Maude Benoit a par la suite décrit les stratégies de l’administration Trump :
- Couper dans la fonction publique ou l’anéantir, particulièrement les institutions allant à l’encontre des valeurs des élus du mouvement « MAGA ». Des coupures importantes ont eu lieu à l’Agence américaine des océans et de l’atmosphère, qui est responsable d’étudier les tornades, les ouragans et plus largement les changements climatiques afin de protéger la population.
- Nommer des hauts fonctionnaires en phase avec les valeurs « MAGA ». Par exemple, la nomination de Lee Zeldin, un négationniste climatique, à la tête de l’Agence de protection de l’environnement.
- Maximiser le nombre de fonctionnaires partisans.
- Assujettir les fonctionnaires demeurant en poste à des exigences de loyauté idéologique.
- Terroriser les fonctionnaires, notamment en les dénonçant individuellement sur la place publique. Les procureurs associés aux poursuites juridiques contre Donald Trump ont été congédiés.
Ce changement de régime fait en sorte que les fonctionnaires ne pourront plus être neutres et apolitiques.

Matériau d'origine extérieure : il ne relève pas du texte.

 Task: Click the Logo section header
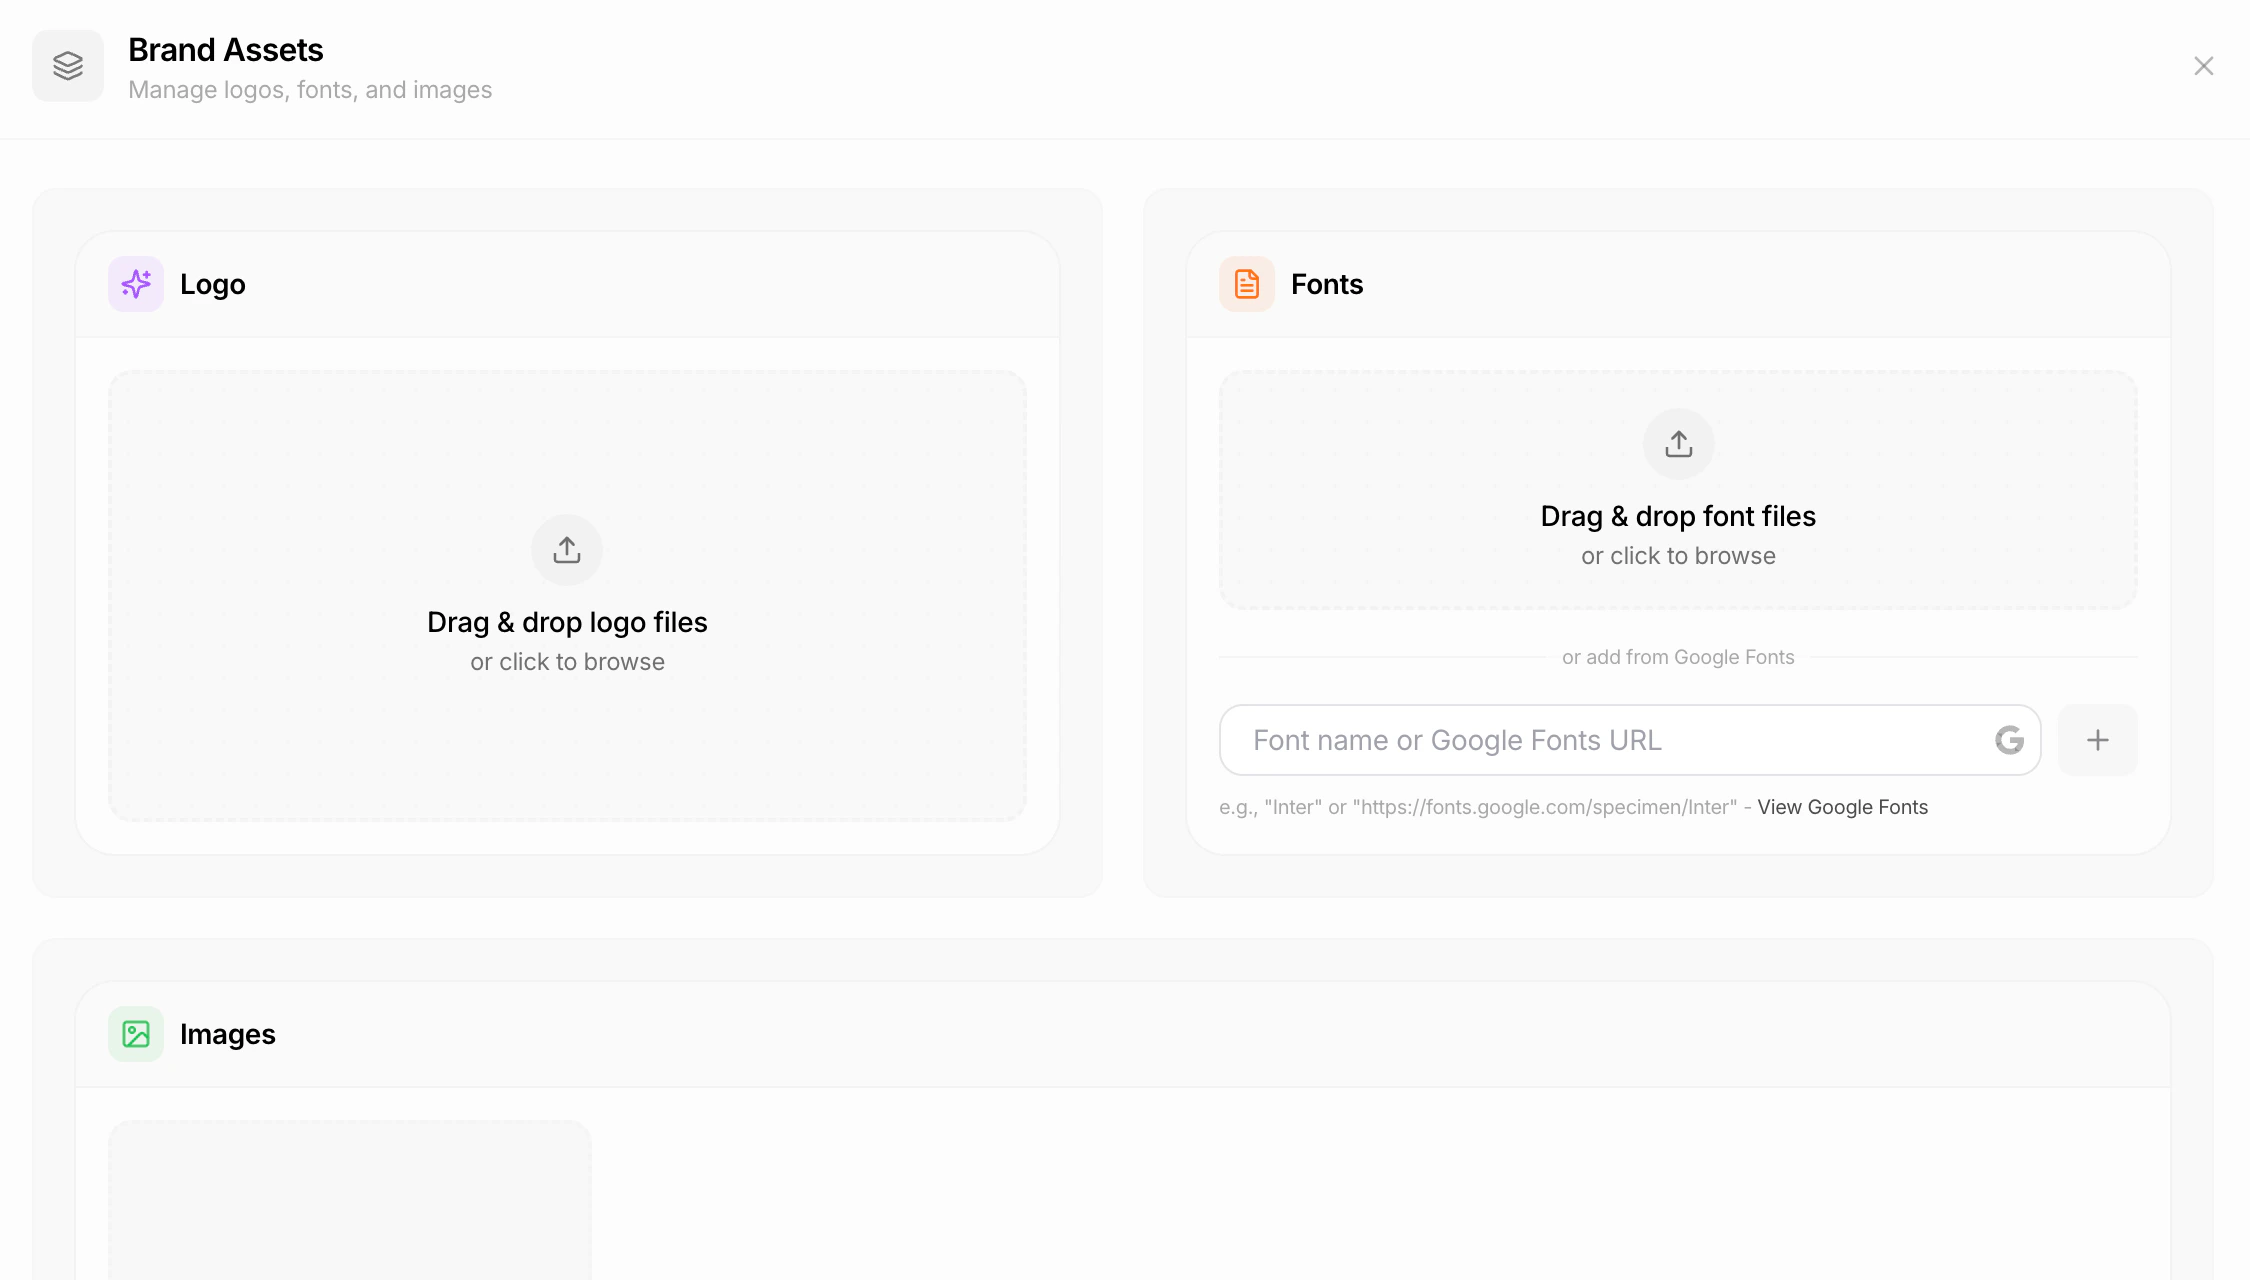(212, 284)
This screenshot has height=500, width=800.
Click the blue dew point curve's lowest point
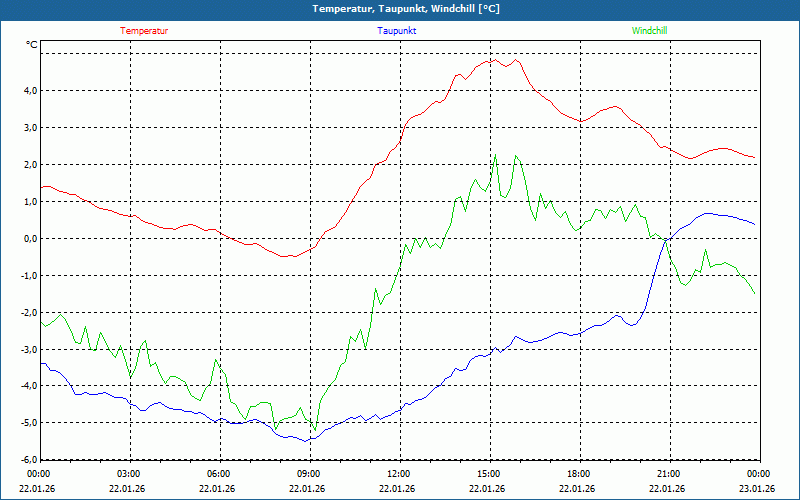(304, 440)
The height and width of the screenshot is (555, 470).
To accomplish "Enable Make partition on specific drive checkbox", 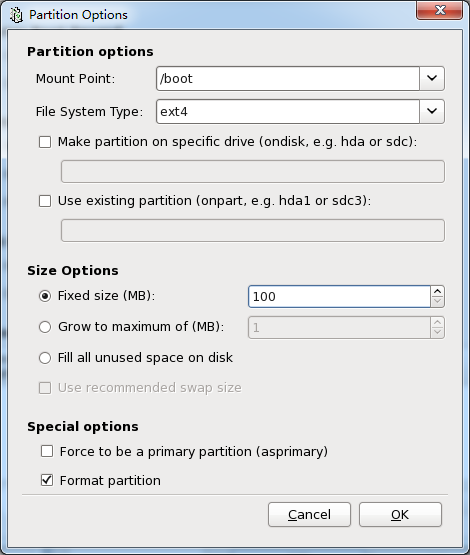I will (x=45, y=142).
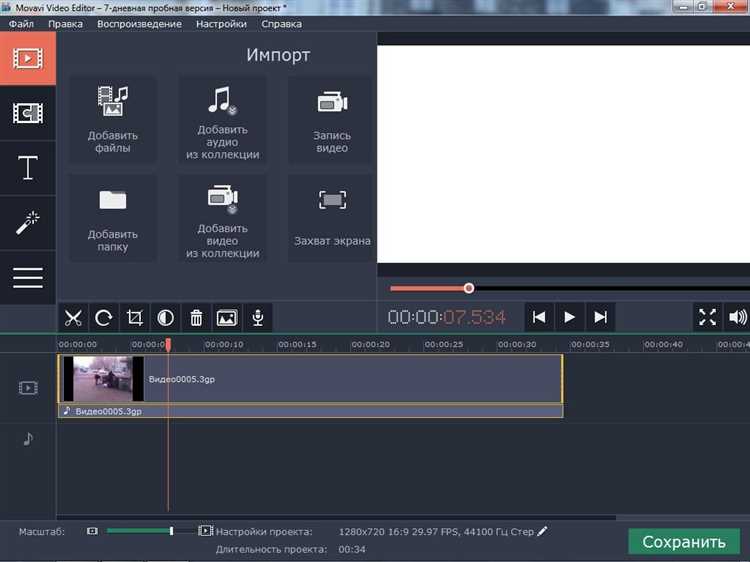Viewport: 750px width, 562px height.
Task: Click Добавить файлы button
Action: tap(113, 120)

Ils devront obéir aux injonctions purement politiques du pouvoir en place.
La conférencière a rappelé que l’administration publique est portée par les valeurs d’intégrité, d’impartialité, de loyauté, de compétence et de respect. Elle pose la question : « À qui ou à quoi doit-elle être loyale? » Dans le contexte actuel, la question est capitale. Si la fonction publique doit être loyale envers le pouvoir en place avant de l’être envers la population, peut-elle demeurer intègre, impartiale, compétente et agir respectueusement?